I was particularly bothered by the idea, as articulated in the Kissling piece, that menstrual suppression is tied up in postfeminist ideas of choice, empowerment, and bodily control which are implicated in neoliberal consumerist garbage. Because using cycle-stopping contraception creates an "idealized, docile, non-menstruating feminine body, ready for full-time participation in the neoliberal economy," there seems to be no way to subversively choose this option. Yet the lack of choice this creates and the necessary corollary that the only way to stay free or authentic is to remain within the traditional menstrual paradigm (and all the connections that implies to fertility and femininity) seems...less than ideal. If I'm missing some third option, please let me know, I feel like I'm thinking in circles at this point.
WHITHER QUEERNESS NOW? – After all of the interesting issues raised in the readings from week 2 that seemed to open up possibilities about who is a menstruator and who might want to mobilize menstrual technologies, I was surprised to see so little of that taken into consideration in this week’s readings. Especially considering the ways transfemininity interacts with unattainable cultural ideals of femininity and the ways in which menstrual suppression seems like an obviously useful tool for queer bodies. It seems likely that these ideas were just outside the scope of the articles/sections we read, but it was also kind of jarring to go so unequivocally back to All Women, All the Time. I haven’t thought enough about postfeminism (because UGH) but I’m also super curious about where queerness fits into that context (and perhaps also into critiques of it?).

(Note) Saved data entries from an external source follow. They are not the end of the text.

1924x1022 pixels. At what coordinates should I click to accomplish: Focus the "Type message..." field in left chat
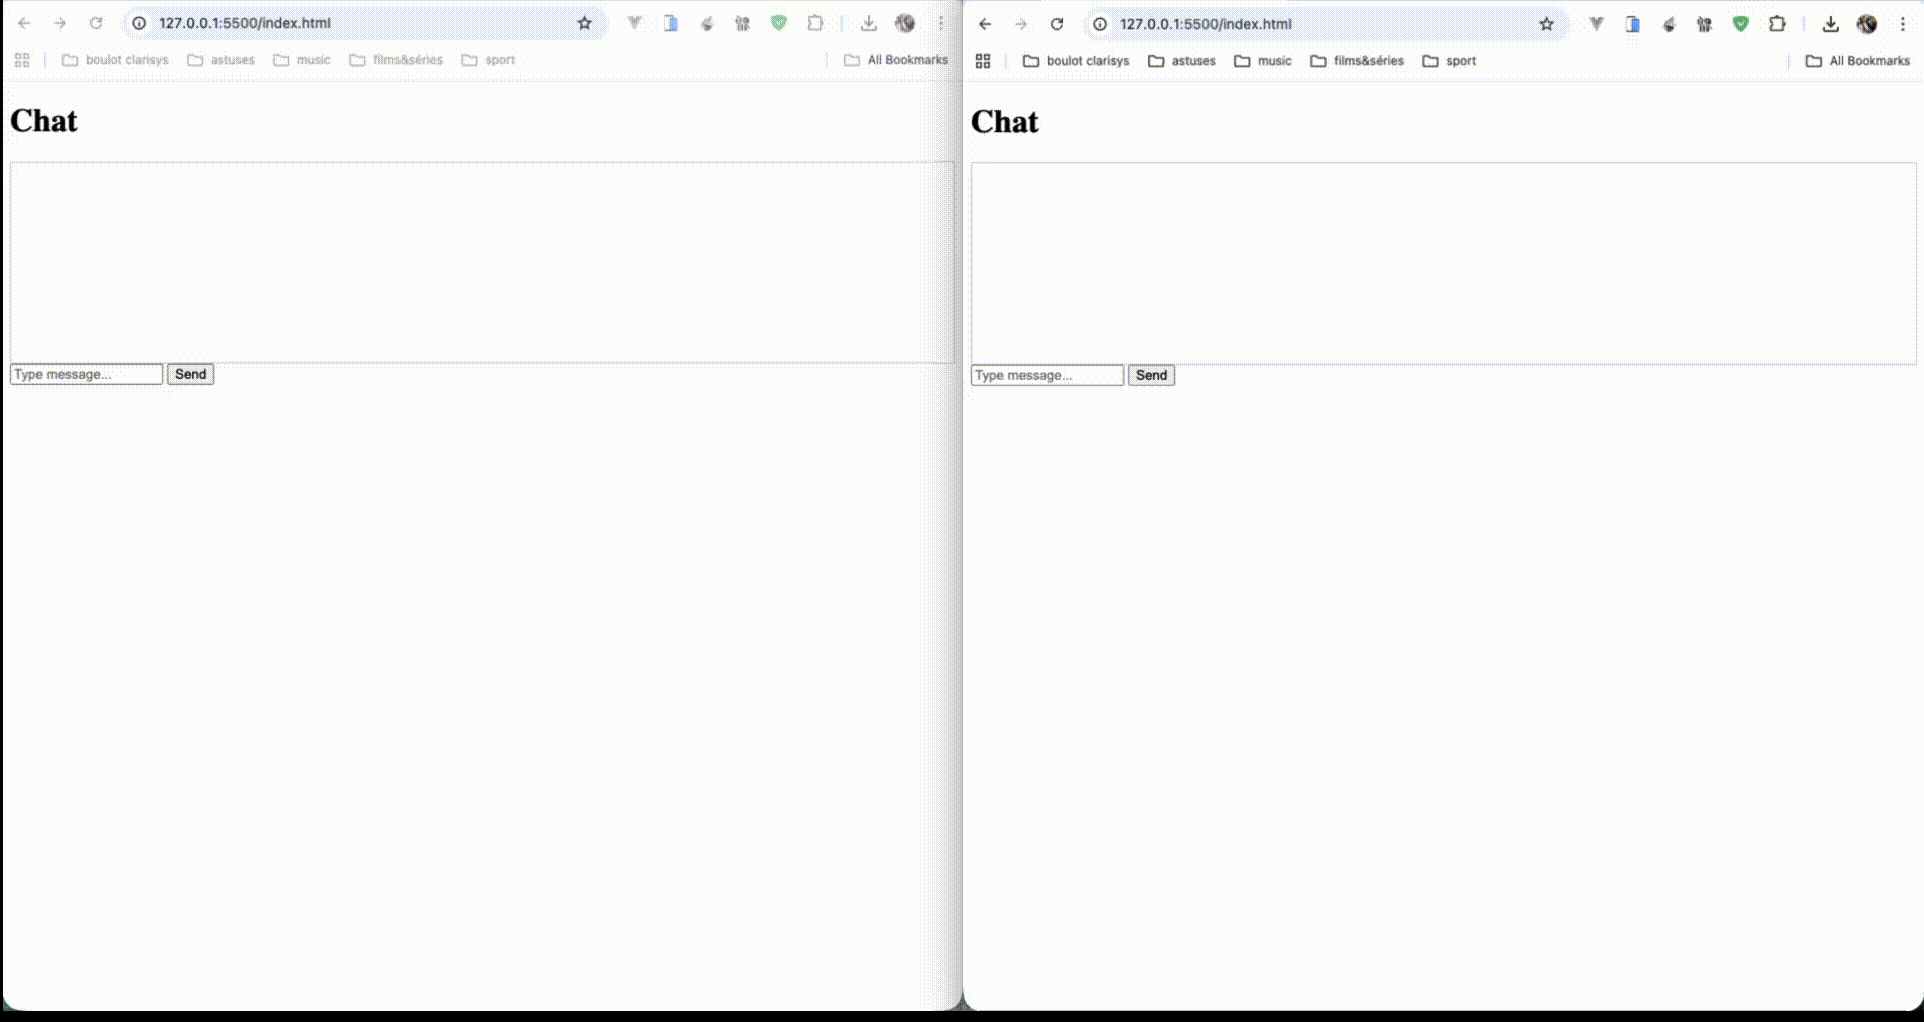[x=86, y=374]
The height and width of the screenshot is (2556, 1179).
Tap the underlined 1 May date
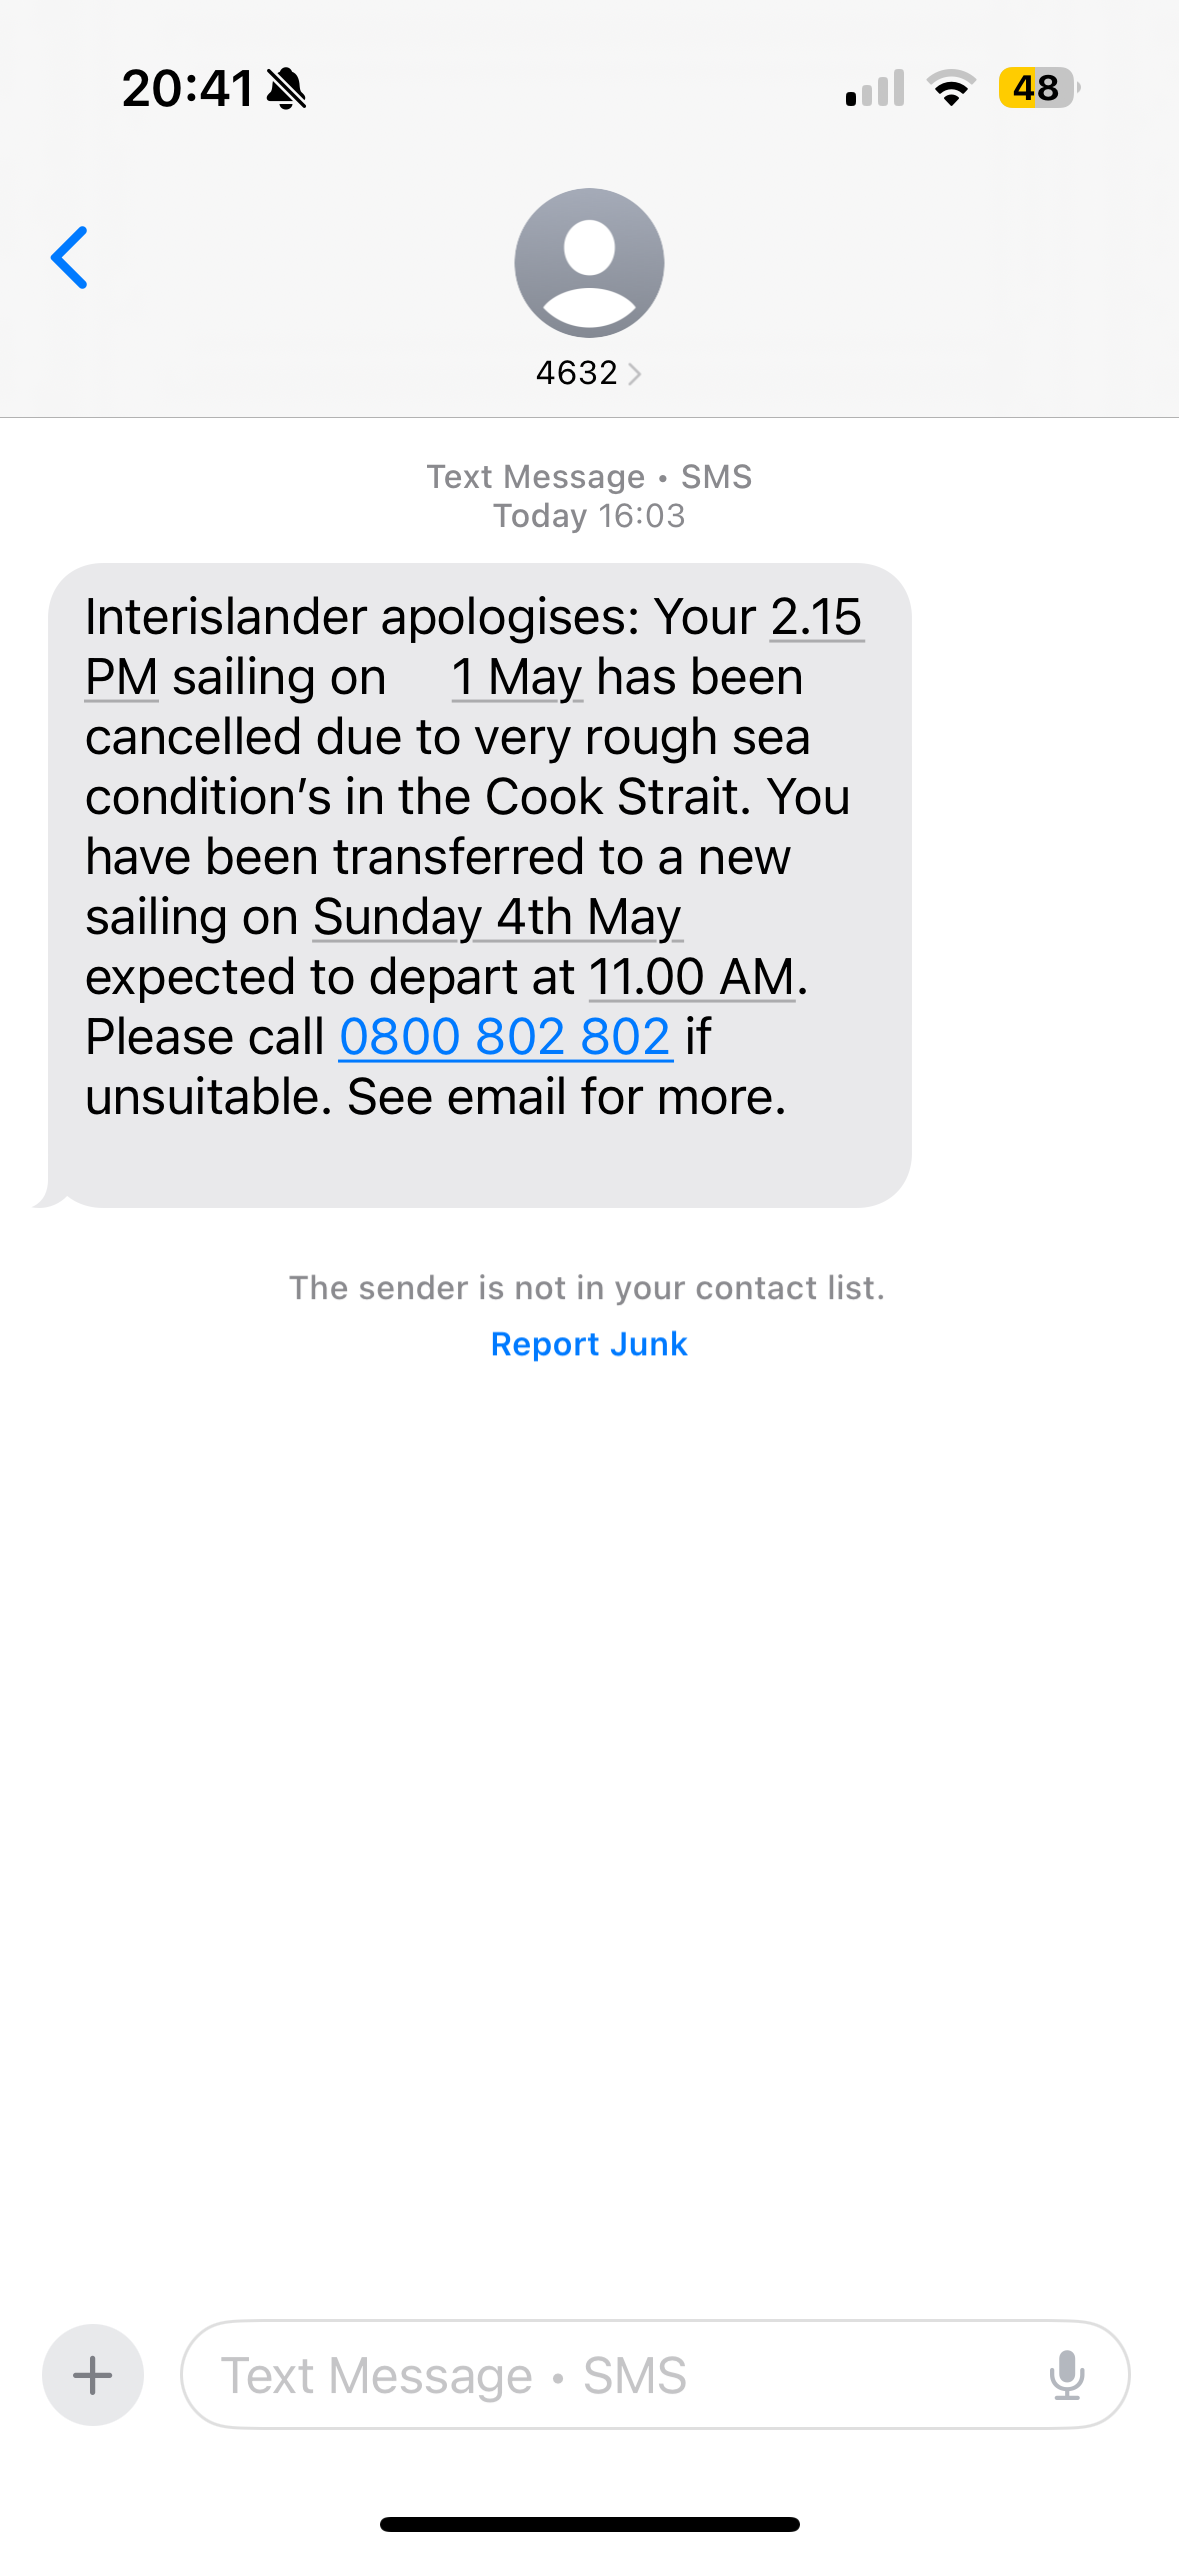pos(517,677)
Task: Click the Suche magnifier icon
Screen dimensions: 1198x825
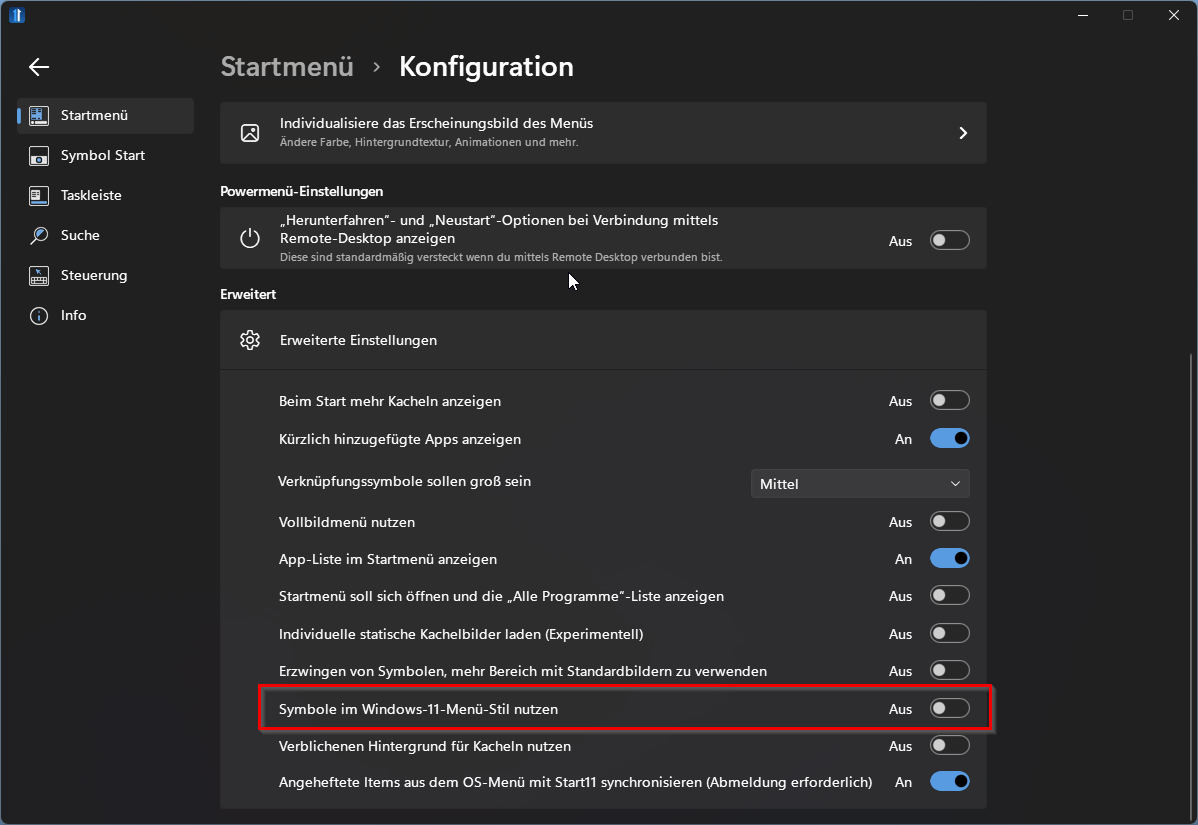Action: pyautogui.click(x=39, y=236)
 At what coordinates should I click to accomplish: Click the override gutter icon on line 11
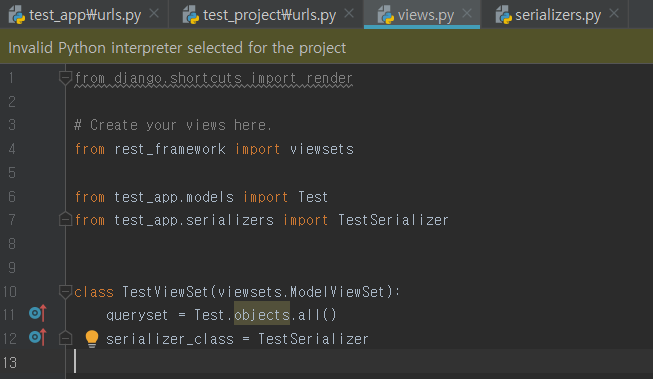tap(37, 313)
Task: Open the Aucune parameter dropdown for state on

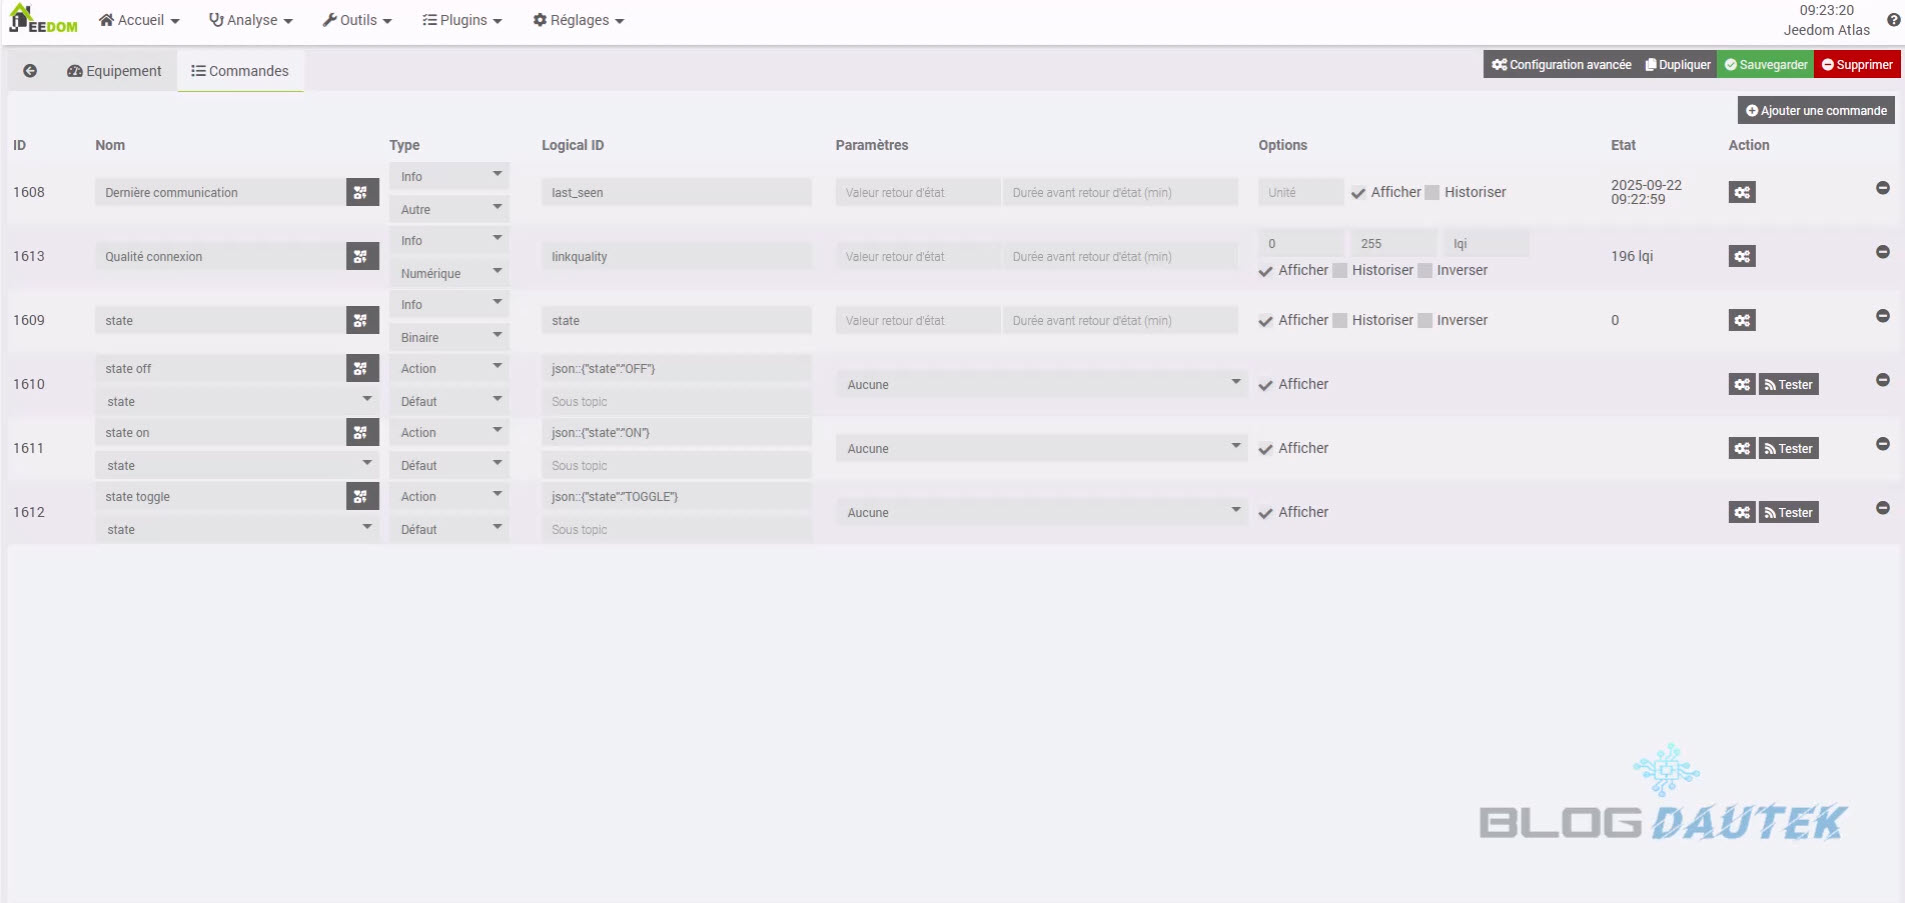Action: click(x=1041, y=449)
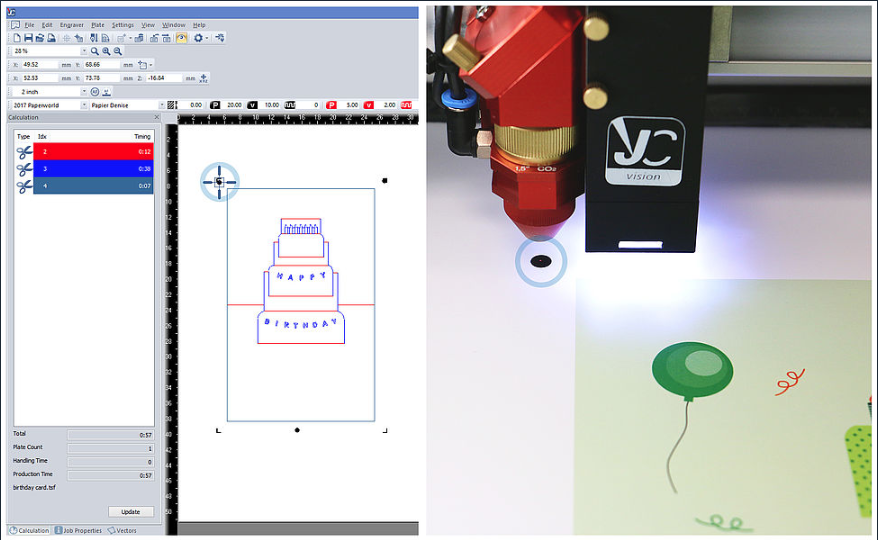The image size is (878, 540).
Task: Select the blue row with index 3
Action: (93, 169)
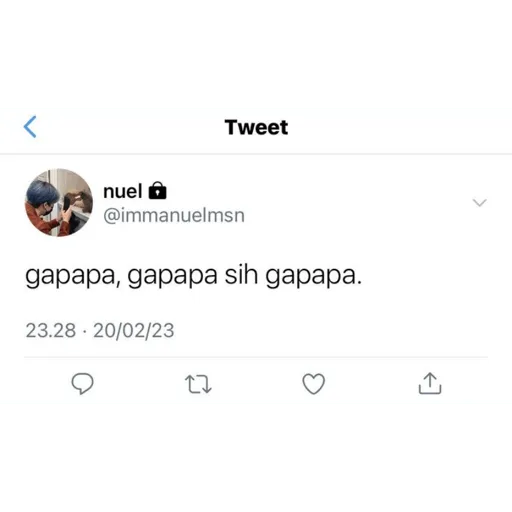Click the 23.28 timestamp
Viewport: 512px width, 512px height.
click(x=51, y=330)
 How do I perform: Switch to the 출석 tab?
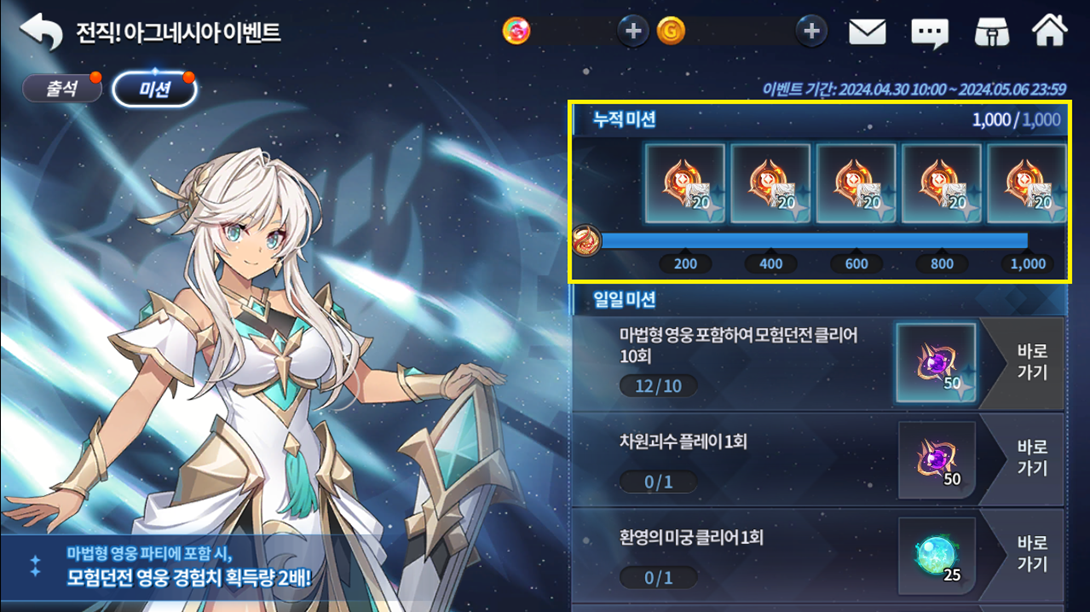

ALSO: There was a bizarre lack of discussion of fertility/reproduction in these pieces. The hormonal interventions are discussed as "cycle-stopping" and "menstrual-suppressing" as though that is their primary purpose; to alleviate the menstrual cycle. But of course what they are is birth control. It started to get a little slippery what was the main purpose of these tools and what was the side-effect, and this unnatural divorce struck me more than once, especially considering the ongoing question of how fertility figures into our idea of a natural or ideal female body.
Only one more class to recap! I hope these posts have been encouraging you to think a little more actively about menstruation in your own life and/or in the world around you. If you are a menstruator, I would love to know your thoughts on menstrual suppression: Have you ever tried cycle-stopping contraception? Does it seems unnatural to you? If there was a safe way to do stop menstruating altogether, would you do it? Why or why not? Do you think this is a feminist issue??